The experience of refugee populations, driven from their homes and into foreign lands, represents a force of globalization that is prompting both spatial and cultural transformation. For refugees, however, attempts to reconstitute and re-embed culture and traditions in new environments provide an important way to arrest cultural stress. Using Amos Rapoport’s culture-core model, this article analyzes efforts by Hmong immigrants to reterritorialize their culture and traditions in Milwaukee’s inner city. It also points out how Milwaukee’s decayed urban fabric, layered by historical cycles of progress and decline, provides an example of how landscapes may offer a “loose fit,” supporting various modes of inhabitation by different cultural groups.

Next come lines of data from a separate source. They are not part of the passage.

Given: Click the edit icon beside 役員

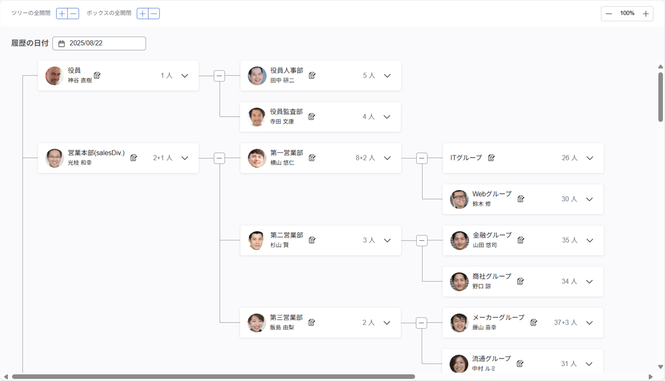Looking at the screenshot, I should pyautogui.click(x=97, y=76).
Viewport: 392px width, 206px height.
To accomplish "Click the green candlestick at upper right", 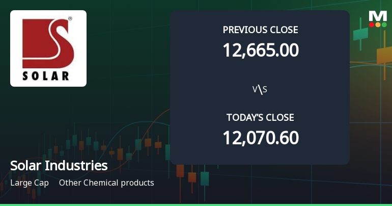I will pos(360,34).
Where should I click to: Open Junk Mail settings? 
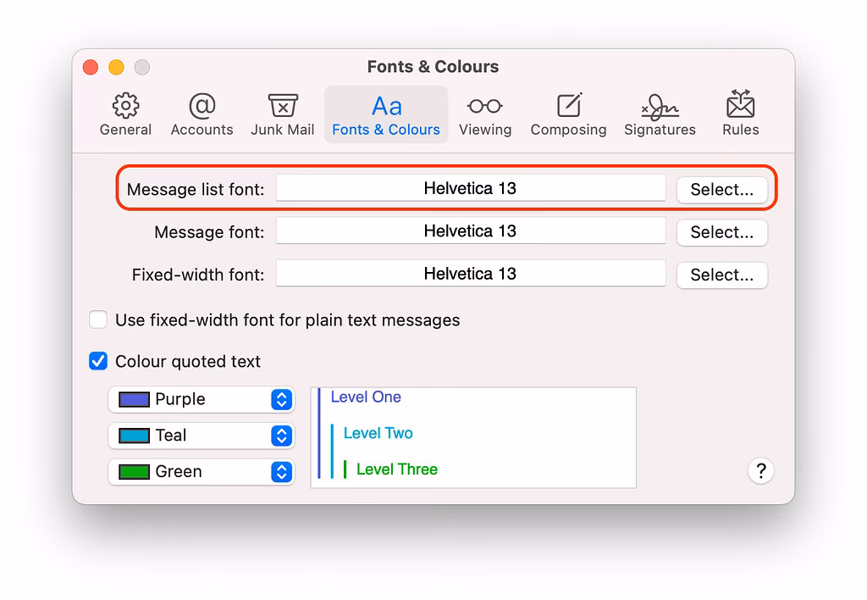point(282,113)
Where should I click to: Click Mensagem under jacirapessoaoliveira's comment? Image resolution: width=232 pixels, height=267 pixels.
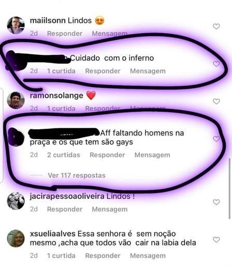point(110,209)
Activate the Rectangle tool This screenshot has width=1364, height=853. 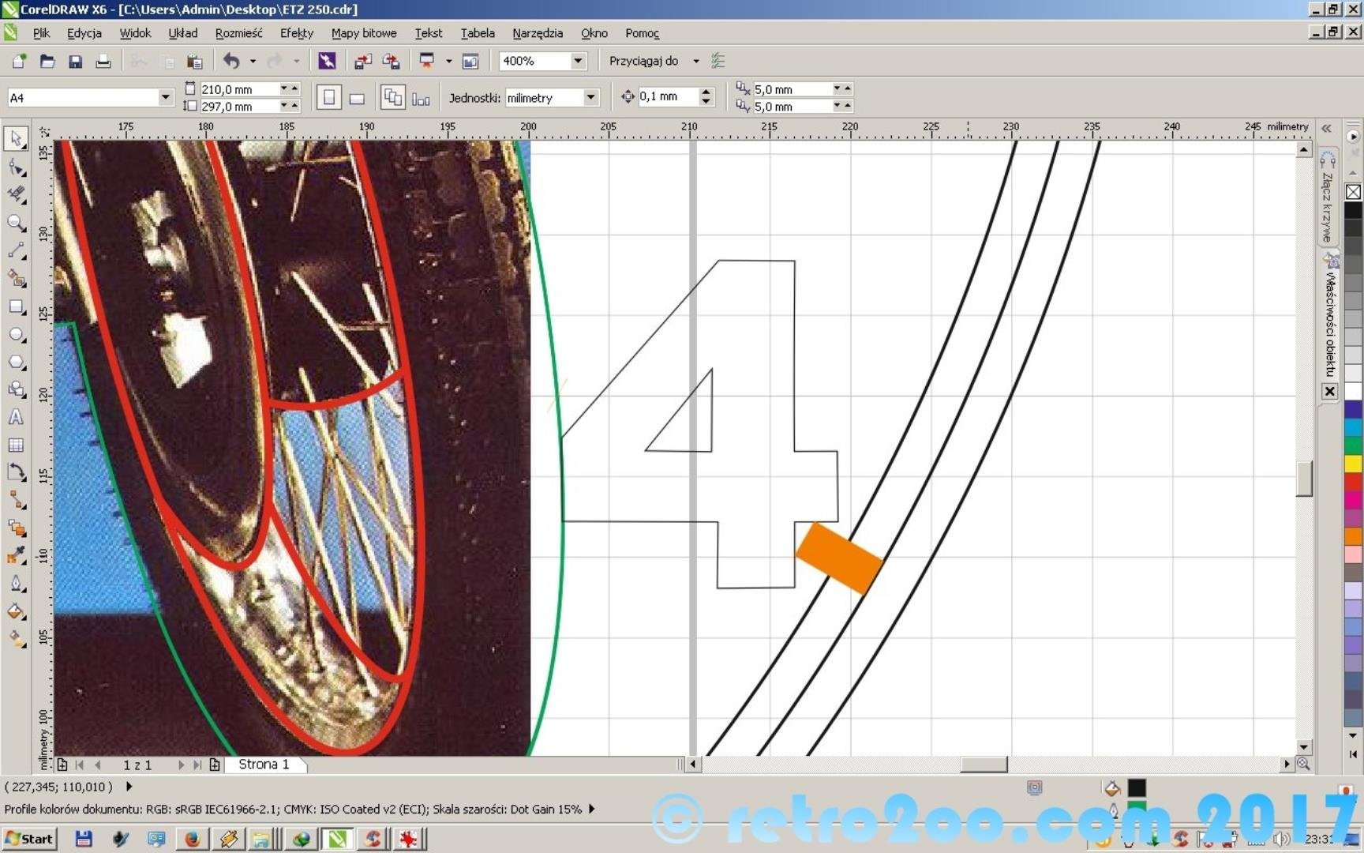[16, 307]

New Silicon Valleys: Tradition, Globalization, and Information-Technology Development in Bangalore, India
John Stallmeyer

This article argues that information- and communications-technology (ICT) office parks, with Silicon Valley, California as their referent, constitute a new transnational tradition. The article begins by explicating the Silicon Valley tradition. It then examines the Bangalore, India, campus of Infosys, and its invocation of this tradition. The article argues that the Silicon Valley tradition constructs the ICT worker as a member of a global workforce by physically marking the landscape of cities around the world with cues to appropriate modes of behavior. In conclusion, it proposes that transnational traditions may be reterritorialized and eventually handed down to future generations.

Exploring a Cross-Cultural Theory of Architecture
Paul Memmott and James Davidson

This article contributes to the development of a theoretical framework to address and explain all human behavior toward or linked with buildings, dwellings and settlements, in terms of both creating and using such environments. In promoting such a project is not our aim to demote Western architecture or elevate indigenous architecture, but to seek a theory that can be objectively applied to understanding interactions between the architectural values and building traditions of different cultures. Such a unifying theory of architecture must initially treat all forms of building as having intrinsic value within their own cultural contexts, without unreasonably biasing one form over another.

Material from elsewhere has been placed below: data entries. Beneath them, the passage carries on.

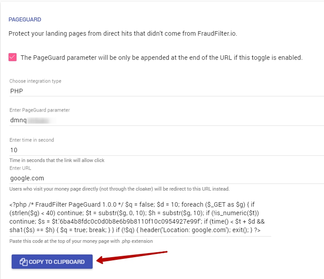The image size is (324, 279).
Task: Click the 'Choose integration type' label
Action: 35,81
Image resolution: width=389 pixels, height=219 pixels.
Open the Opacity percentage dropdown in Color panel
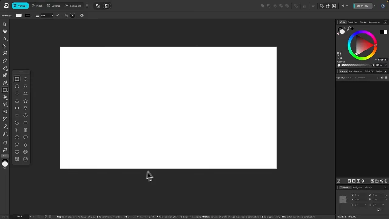click(386, 65)
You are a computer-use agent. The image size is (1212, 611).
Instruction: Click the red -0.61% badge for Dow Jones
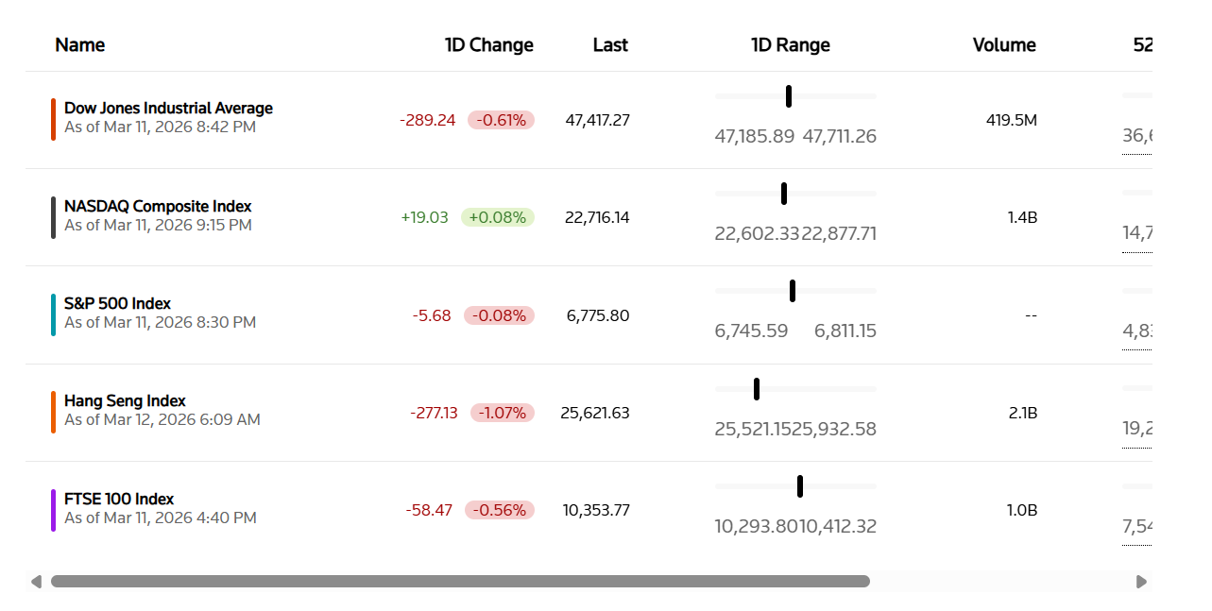point(500,120)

Wireless Sites: Architecture in the Space of British Radio, 1927-1945
Shundana Yusaf

Between 1927 and 1945 the British Broadcasting Corporation (BBC) aired an average of two radio programs a month on architecture. This article explores the effect of these simulated wireless sites on a traditional mode of knowledge like architecture. What happened when architecture, framed within the institutional vision of the BBC, encountered the specific mode of production, reproduction and diffusion of the radio? I argue that early radio in Britain was not just another medium of representation, but one of simulation, which reinvented the social identity of architecture. This historical account of wireless sites enables us to rethink the perceptual category we call “tradition.”